▸ **WORK REQUEST**
Find the line containing "You are a computer-use" in the entries below. Restate it and each line after it, word for word, up to and including the line containing "Instruction: Open the settings gear icon".
-- DATASET RECORDS follows --
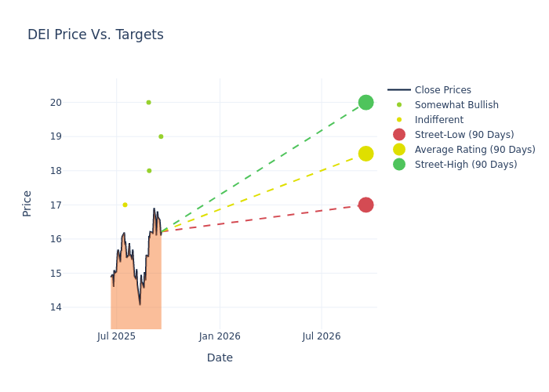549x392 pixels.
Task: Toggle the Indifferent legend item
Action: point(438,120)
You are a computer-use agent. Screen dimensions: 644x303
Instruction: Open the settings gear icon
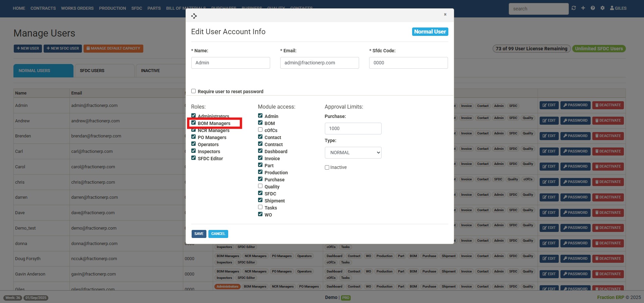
-- DATASET RECORDS concluded --
-- DATASET RECORDS follows --
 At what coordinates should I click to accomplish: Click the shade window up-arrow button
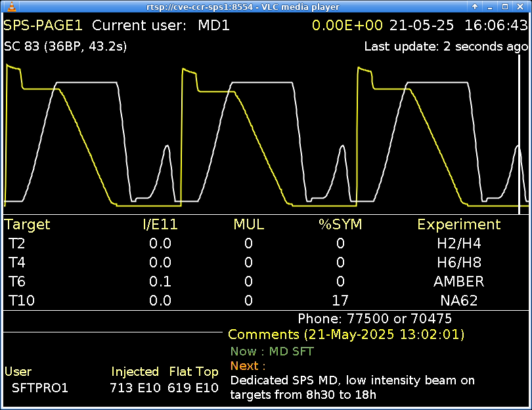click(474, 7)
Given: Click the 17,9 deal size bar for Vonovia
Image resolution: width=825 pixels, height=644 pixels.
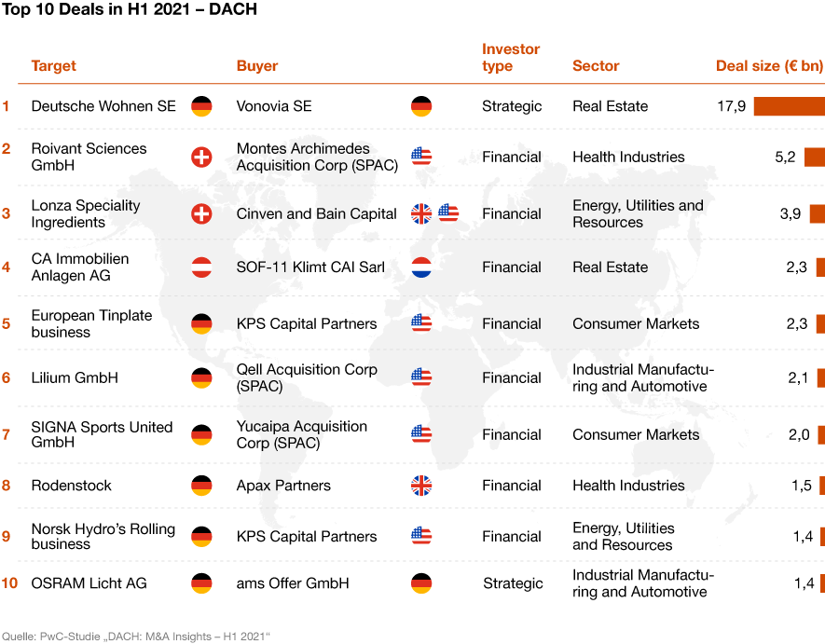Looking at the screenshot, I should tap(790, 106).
-- DATASET RECORDS concluded --
-- DATASET RECORDS follows --
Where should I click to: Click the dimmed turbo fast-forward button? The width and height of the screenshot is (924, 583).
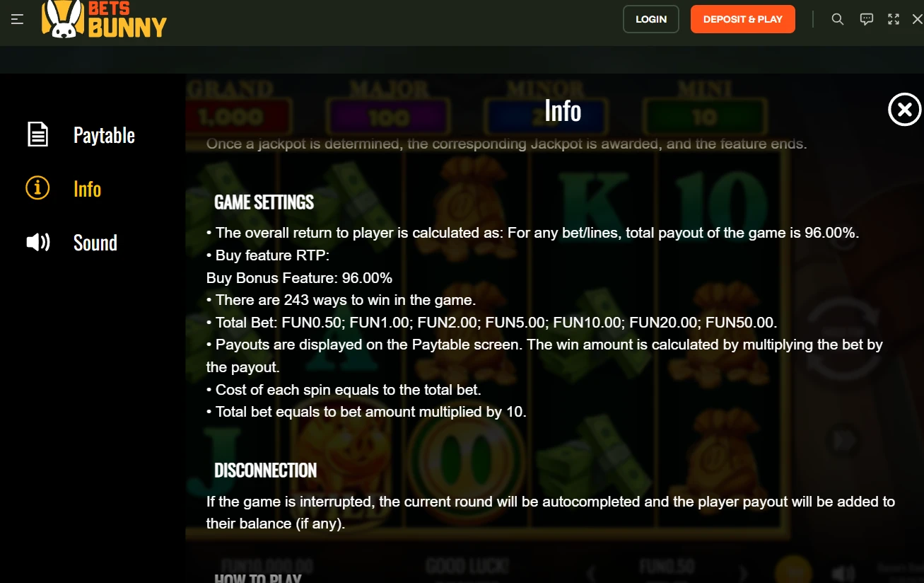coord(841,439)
-- DATASET RECORDS concluded --
▸ **RESPONSE FOR THIS EXERCISE**
You are a computer-use agent. Screen dimensions: 644x303
Instruction: Open the settings gear icon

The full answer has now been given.